Stephen Gorbos composes concert music for a range of ensembles and soloists, as well as music for film, theatre, and dance. His music, described by the Washington Post as “lyrical…warm and richly drawn,” and by Chicagomusic.org as “pulsating with a sense of urban life,” navigates a wide palette of genres and influences, creating a synthesis between styles as diverse as American rhythm & blues, western classical music, and Javanese gamelan. Whether composing for traditional ensembles, electronic media, or a mixture of both, Stephen tries to find and exploit the unique variables at play: this can be the technical abilities of his collaborators, or distinct features in communities with which he might be engaging on a particular project.

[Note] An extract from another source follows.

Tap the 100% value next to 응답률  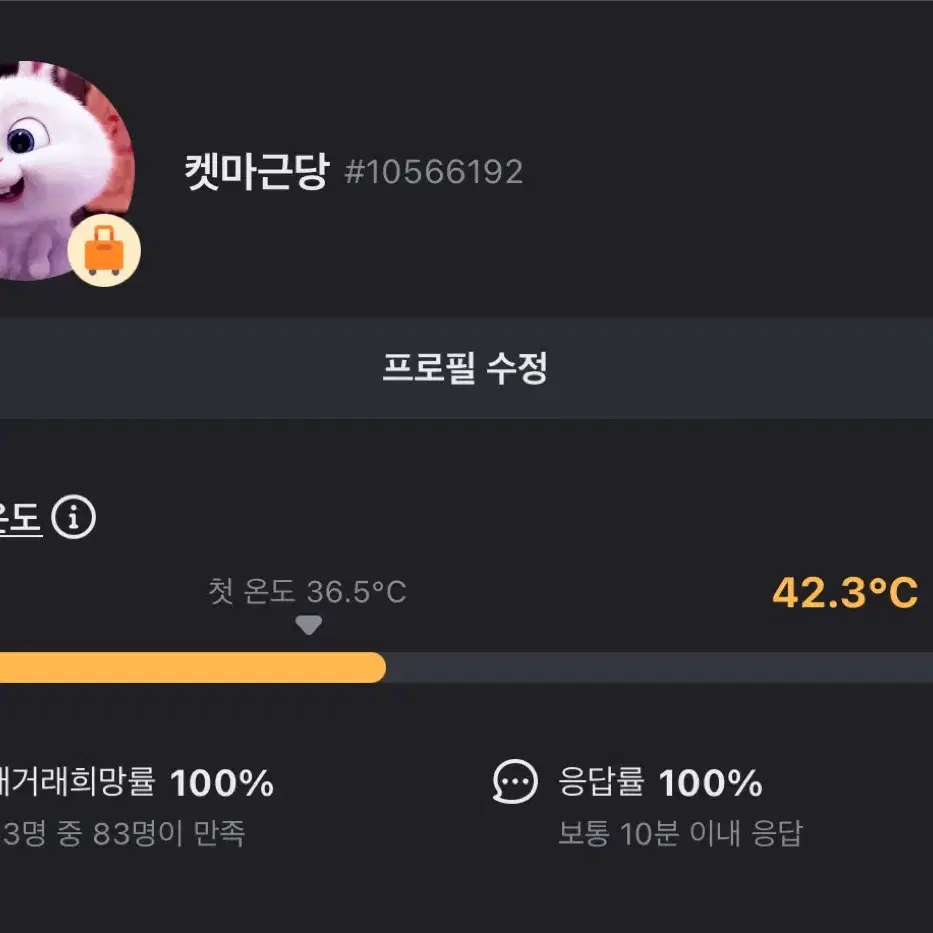pyautogui.click(x=711, y=782)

Stephen has had his works performed in concert halls across the US and in Europe by musicians such as the Minnesota Orchestra, the Albany Symphony, the NOW Ensemble, Roomful of Teeth, and violist Wendy Richman. Recent projects include Passage through the city, composed for the Spektral Quartet, Transit, composed for New Morse Code, and Sounding Dawn, composed for National Symphony bassist Ira Gold. Recordings of Stephen’s music are available on Sono Luminous (What I Decided to Keep, with the Inscape Chamber Orchestra) and Albany Records (Push, with the Moores School Percussion Ensemble at the University of Houston).

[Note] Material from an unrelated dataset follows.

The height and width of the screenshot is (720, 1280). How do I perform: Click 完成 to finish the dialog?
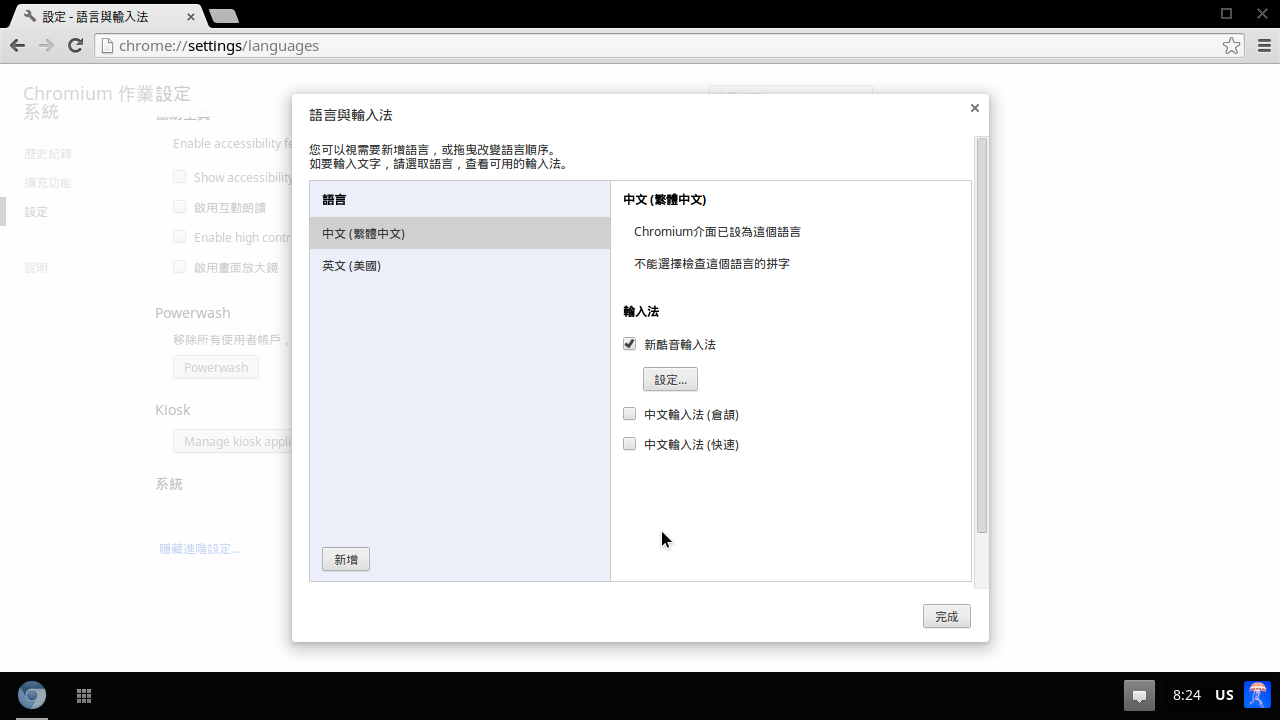click(946, 617)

Stephen’s music has received recognition and support from the state of Virginia (2016 Strauss Artist Grant), ASCAP (2005 Morton Gould Award), Meet the Composer (2007 Creative Connections Grant), and the American Music Center (Composer Assistance Project Grants in 2006 and 2010). In 2008, Stephen was awarded a Subito Grant from the Amercian Composers Forum, and, as a recipient of the Aaron Copland Award, was composer-in-residence at Copland House. During the summer of 2012, Stephen was composer-in-residence at High Concept Labs, a multidisciplinary arts space in the heart of Chicago. Stephen has also been a fellow at both the Tanglewood Music Center (2006) and the Aspen Music Festival’s composition masterclass (2002), and his music has been featured at Ostrava Music Days (2007), the Oregon Bach Festival Composers Symposium (2005), the Chamber Music Academy and Composers Forum of the East (2005), the Bowdoin Summer Music Festival (2004).

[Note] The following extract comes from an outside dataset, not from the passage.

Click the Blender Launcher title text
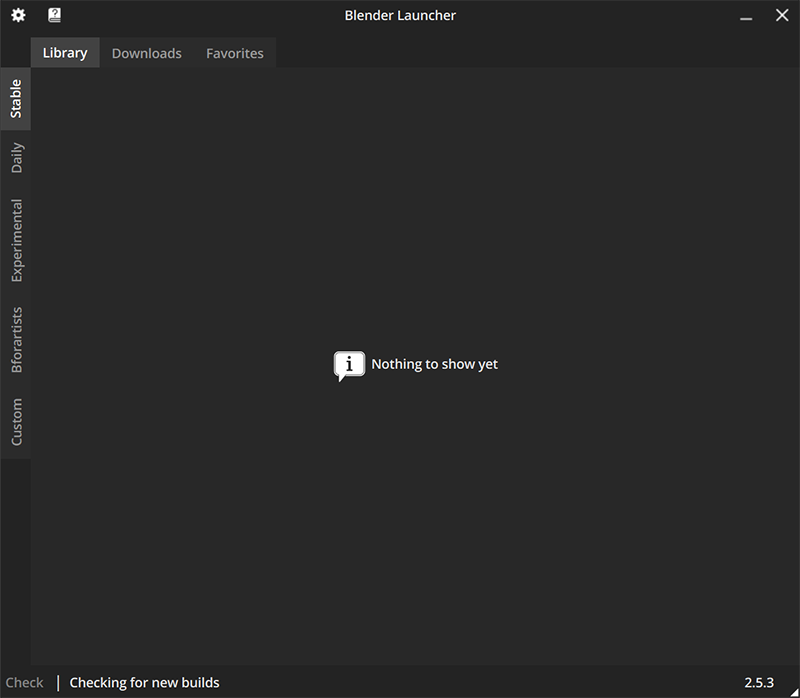 click(400, 15)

Active as an educator, Stephen also teaches composition, theory, and music technology as an Associate Professor of Music and head of the Division of Composition and Theory at the Catholic University of America in the Benjamin T Rome School of Music. For the academic year 2012 – 2013, Stephen taught as a visiting assistant professor in Yale University’s Department of Music. Stephen holds a BFA from Carnegie Mellon University, an MM from the Yale School of Music, and a DMA from Cornell University.
Originally from Bethlehem, Pennsylvania, Stephen currently lives and works in Falls Church, Virginia.